Sandefur then handed down the sentence for the death of Deputy Dunn: "In regard to count one, I sentence you to serve life in prison without parole."

Before handing down the sentence, Sandefur told Sanchez: "Your reckless and deliberate and utter indifference for the lives of all these people literally snuffed out the life...of a young man who honorably served his country, his state, his community, his law enforcement family, and most of all his wife and his two young children."

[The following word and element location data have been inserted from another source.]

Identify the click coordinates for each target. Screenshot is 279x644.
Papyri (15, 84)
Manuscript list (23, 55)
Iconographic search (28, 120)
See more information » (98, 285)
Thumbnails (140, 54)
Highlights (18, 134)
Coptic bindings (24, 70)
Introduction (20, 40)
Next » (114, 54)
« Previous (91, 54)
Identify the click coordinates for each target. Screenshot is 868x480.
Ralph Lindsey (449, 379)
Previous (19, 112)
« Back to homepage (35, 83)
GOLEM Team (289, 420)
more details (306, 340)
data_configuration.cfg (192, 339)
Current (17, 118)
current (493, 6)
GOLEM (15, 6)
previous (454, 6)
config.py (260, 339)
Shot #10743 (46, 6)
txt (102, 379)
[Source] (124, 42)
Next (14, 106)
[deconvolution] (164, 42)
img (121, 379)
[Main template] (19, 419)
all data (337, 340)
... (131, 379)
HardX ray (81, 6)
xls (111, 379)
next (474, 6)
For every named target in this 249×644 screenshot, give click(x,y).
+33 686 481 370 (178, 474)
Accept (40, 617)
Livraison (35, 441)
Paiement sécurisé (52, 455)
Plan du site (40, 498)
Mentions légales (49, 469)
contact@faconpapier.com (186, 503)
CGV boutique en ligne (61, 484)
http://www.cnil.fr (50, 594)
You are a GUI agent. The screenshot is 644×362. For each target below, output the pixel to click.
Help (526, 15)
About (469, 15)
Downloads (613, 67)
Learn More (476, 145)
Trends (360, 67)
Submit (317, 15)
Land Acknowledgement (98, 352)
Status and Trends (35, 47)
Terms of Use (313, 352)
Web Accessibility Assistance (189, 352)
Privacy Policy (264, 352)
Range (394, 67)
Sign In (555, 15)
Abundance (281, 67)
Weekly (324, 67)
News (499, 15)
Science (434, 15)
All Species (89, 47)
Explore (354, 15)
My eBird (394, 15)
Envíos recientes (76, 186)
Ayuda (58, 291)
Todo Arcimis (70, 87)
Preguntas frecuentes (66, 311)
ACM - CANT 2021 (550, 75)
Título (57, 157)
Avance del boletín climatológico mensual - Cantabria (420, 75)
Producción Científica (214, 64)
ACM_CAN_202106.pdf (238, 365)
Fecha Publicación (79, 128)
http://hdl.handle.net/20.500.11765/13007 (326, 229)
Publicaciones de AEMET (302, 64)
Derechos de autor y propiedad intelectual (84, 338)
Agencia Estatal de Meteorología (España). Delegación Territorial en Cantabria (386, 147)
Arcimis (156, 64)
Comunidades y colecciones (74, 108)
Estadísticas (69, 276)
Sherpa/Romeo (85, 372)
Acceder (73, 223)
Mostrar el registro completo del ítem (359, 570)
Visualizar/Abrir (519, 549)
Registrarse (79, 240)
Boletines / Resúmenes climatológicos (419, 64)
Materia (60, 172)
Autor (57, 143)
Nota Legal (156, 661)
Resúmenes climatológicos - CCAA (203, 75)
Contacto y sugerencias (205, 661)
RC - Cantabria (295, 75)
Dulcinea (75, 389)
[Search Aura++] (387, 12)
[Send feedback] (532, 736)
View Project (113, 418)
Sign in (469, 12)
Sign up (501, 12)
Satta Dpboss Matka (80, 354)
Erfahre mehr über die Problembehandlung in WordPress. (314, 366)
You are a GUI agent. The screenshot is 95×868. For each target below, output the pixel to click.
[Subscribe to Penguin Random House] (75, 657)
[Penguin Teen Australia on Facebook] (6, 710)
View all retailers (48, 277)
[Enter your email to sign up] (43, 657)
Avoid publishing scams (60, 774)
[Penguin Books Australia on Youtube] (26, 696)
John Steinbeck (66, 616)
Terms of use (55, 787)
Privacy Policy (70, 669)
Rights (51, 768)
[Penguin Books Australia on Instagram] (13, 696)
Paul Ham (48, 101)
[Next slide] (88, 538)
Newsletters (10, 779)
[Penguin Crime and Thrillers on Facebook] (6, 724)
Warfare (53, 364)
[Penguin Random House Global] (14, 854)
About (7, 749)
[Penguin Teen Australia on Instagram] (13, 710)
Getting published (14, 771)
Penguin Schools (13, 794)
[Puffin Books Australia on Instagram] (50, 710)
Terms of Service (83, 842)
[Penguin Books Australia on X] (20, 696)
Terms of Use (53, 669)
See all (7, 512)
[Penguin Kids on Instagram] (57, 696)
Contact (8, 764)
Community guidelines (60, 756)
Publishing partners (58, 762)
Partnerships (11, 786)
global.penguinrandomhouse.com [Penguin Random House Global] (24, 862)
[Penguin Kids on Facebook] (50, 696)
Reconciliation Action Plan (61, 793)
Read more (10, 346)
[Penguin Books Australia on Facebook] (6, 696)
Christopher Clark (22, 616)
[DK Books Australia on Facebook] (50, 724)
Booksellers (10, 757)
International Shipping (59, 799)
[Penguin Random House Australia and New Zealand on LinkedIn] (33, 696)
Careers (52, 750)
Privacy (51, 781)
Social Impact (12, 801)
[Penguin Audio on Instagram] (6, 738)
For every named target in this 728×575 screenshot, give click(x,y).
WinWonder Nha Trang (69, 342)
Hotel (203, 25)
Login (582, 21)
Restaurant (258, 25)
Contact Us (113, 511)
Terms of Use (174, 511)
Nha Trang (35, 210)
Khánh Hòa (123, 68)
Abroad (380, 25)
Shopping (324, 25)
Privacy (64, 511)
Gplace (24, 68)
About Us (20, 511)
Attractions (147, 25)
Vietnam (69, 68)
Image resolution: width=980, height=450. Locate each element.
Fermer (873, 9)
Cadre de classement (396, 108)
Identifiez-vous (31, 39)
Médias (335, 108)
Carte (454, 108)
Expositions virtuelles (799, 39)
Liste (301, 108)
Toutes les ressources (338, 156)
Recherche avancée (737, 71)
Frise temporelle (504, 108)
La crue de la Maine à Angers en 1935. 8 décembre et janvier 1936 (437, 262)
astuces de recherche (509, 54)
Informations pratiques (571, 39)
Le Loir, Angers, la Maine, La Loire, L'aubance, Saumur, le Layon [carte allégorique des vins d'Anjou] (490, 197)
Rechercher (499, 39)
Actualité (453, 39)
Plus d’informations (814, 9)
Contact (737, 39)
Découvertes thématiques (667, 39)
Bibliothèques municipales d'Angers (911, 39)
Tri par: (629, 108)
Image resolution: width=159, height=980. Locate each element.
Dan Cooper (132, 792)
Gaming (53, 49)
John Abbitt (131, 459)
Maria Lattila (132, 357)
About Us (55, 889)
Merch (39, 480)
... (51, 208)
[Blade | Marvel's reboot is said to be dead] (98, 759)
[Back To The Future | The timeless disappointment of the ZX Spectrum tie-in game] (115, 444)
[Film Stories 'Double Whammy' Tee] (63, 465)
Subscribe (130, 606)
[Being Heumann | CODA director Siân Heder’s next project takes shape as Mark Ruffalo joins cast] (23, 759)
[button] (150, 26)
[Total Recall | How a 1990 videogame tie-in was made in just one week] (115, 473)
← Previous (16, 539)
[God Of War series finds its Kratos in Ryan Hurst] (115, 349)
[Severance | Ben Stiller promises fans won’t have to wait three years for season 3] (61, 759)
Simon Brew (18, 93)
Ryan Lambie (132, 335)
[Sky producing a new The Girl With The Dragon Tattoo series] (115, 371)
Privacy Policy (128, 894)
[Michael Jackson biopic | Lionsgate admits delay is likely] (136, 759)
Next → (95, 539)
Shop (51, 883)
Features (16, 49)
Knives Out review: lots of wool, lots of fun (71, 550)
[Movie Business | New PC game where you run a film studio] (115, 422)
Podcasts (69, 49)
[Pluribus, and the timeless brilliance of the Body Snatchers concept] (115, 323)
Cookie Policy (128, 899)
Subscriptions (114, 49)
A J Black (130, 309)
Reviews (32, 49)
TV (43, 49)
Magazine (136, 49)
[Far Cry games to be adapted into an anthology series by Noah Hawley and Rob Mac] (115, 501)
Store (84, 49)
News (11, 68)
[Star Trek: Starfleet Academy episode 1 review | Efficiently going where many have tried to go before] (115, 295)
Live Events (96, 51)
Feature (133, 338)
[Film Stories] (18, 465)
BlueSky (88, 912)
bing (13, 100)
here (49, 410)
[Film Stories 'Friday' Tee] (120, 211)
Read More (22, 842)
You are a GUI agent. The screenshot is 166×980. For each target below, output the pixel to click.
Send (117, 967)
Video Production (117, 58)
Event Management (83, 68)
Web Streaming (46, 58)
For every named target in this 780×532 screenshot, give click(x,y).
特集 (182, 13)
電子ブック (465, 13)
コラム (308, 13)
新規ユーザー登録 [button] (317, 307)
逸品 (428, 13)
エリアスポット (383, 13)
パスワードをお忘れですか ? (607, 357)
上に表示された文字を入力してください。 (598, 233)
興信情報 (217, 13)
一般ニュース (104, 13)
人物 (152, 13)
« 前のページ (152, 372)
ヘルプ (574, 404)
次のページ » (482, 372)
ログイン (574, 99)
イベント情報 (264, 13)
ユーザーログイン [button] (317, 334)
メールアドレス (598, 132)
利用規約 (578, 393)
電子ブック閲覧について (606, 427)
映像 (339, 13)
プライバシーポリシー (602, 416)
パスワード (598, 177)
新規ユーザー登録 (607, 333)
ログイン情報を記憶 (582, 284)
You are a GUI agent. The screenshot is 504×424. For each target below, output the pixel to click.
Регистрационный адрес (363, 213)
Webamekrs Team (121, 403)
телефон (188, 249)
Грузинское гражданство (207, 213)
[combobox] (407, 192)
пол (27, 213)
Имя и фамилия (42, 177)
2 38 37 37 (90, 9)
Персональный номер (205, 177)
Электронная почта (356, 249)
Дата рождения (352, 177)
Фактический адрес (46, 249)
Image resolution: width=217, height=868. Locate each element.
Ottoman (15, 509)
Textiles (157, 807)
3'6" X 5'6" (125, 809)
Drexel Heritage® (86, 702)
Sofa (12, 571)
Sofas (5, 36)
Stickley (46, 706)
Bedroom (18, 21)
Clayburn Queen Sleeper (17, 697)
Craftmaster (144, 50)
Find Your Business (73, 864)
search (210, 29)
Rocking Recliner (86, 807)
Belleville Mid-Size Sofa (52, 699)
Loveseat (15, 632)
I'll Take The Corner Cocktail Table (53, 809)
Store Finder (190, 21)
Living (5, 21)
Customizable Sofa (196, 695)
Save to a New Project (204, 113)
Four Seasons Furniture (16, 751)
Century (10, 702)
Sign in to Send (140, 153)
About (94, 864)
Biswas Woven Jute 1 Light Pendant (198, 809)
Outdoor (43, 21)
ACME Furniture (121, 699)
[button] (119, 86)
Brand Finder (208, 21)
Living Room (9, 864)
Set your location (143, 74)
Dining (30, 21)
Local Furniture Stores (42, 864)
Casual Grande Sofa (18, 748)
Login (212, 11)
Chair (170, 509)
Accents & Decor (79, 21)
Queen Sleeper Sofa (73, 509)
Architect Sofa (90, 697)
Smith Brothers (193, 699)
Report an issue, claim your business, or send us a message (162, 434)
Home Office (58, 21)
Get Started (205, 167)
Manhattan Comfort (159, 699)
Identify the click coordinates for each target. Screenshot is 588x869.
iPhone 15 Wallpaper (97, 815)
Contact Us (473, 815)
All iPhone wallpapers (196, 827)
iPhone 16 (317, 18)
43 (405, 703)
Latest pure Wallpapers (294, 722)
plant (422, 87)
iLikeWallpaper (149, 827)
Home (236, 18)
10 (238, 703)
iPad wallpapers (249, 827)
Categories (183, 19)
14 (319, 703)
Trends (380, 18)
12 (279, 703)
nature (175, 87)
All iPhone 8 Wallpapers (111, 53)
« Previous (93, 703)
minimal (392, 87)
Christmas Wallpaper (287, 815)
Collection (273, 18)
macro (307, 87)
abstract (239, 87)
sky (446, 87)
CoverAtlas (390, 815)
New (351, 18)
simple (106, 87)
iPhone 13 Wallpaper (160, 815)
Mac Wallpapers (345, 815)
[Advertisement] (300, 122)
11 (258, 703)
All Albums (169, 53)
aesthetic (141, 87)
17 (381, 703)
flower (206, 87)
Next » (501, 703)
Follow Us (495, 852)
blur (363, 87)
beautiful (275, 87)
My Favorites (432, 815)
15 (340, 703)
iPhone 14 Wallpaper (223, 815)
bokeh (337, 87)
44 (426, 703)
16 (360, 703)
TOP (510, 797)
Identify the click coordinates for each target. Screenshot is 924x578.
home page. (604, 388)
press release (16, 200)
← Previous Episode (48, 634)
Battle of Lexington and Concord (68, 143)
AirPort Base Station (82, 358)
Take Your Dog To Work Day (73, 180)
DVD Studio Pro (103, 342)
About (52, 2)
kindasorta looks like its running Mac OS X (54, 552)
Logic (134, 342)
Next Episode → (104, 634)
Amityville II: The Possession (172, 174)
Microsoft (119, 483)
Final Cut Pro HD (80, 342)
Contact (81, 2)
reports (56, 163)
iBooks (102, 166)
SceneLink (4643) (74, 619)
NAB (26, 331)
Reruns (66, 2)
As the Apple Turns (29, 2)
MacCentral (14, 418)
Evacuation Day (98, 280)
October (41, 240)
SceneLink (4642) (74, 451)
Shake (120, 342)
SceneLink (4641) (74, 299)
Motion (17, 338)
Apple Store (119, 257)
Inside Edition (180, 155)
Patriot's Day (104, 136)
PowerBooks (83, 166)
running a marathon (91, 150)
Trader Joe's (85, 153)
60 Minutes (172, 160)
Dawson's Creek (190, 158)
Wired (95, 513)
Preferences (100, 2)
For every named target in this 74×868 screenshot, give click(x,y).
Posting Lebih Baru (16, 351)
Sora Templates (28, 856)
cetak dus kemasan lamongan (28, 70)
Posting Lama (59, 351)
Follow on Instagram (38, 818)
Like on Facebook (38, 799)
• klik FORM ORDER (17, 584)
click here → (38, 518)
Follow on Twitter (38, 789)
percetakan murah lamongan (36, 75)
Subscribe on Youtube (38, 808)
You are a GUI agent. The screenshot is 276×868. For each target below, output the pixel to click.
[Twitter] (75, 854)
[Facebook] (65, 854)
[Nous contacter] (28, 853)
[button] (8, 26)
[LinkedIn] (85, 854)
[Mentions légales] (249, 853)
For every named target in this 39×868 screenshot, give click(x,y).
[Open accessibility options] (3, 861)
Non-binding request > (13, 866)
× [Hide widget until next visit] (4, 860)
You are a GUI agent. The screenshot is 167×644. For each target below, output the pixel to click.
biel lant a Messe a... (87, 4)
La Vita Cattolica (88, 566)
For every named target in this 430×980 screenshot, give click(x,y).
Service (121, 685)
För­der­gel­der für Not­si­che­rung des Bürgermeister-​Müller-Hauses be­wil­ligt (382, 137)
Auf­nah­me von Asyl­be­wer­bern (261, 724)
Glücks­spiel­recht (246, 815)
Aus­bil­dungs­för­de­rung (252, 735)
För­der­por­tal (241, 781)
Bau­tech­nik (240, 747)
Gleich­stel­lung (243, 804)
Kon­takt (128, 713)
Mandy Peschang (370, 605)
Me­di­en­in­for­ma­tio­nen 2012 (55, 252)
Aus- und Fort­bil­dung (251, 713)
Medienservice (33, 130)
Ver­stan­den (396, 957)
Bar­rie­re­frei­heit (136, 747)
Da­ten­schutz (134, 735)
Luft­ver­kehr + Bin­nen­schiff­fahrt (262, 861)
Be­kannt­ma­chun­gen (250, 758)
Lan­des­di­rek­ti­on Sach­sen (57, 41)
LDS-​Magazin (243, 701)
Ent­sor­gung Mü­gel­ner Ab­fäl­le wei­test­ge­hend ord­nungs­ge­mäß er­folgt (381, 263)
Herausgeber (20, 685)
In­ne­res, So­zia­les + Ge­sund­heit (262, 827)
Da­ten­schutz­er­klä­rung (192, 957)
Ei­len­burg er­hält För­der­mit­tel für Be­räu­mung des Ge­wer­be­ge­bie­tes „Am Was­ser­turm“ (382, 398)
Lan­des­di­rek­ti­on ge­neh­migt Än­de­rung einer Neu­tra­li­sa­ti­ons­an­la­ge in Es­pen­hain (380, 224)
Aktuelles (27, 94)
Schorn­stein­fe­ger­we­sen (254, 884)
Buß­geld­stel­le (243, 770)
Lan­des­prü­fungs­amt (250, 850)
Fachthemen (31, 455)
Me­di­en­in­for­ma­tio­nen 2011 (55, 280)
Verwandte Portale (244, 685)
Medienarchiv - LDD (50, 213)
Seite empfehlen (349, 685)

Sandefur noted, "There is just no way to shine a positive light on this case. I recognize that you came from very humble beginnings. But you did have choices in your life.

Sandefur also noted that the pre-sentencing investigation detailed many charges and convictions for Sanchez dating back more than two decades.

Sandefur told Sanchez that he has to take into consideration several factors for sentencing: accountability, the nature of the crime, the harm he caused, both to the victims and to the community; and on the other hand, the potential for a rehabilitative return to society. 

In the course of considering those matters, Sandefur said, the court tries to analyze and look at mitigating and aggravating factors in the case, but he concluded that there were absolutely no mitigating factors in this case.

The defense attorney read the following statement from Sanchez: "First of all, I would like to apologize to the community of Great Falls and law enforcement. I want to say I'm sorry to Joe Dunn's children. I can't imagine what you have to go through. To Joe's wife, I apologize. If I could turn back time, I would. If I could change places with your husband, I would."

The defense attorney said that that Sanchez has been working to improve himself, taking courses on self-esteem and Bible study.

The defense attorney argued against life in prison, telling the judge that Sanchez has a "chronic medical condition." 

Robynn Dunn -- Deputy Dunn's widow -- talked about the devastating impact her husband's murder had on her family. She says that the pain is felt every single day, and especially during special moments in the lives of their children.

Cascade County Sheriff Bob Edwards said, "Now that this is over we can stop ripping the bandage off and revisiting it. We will never forget Joe and we'll never forget what happened and his memory will live on, but now it's time to start a new chapter for all of us and just move on the best we can and find that normalcy."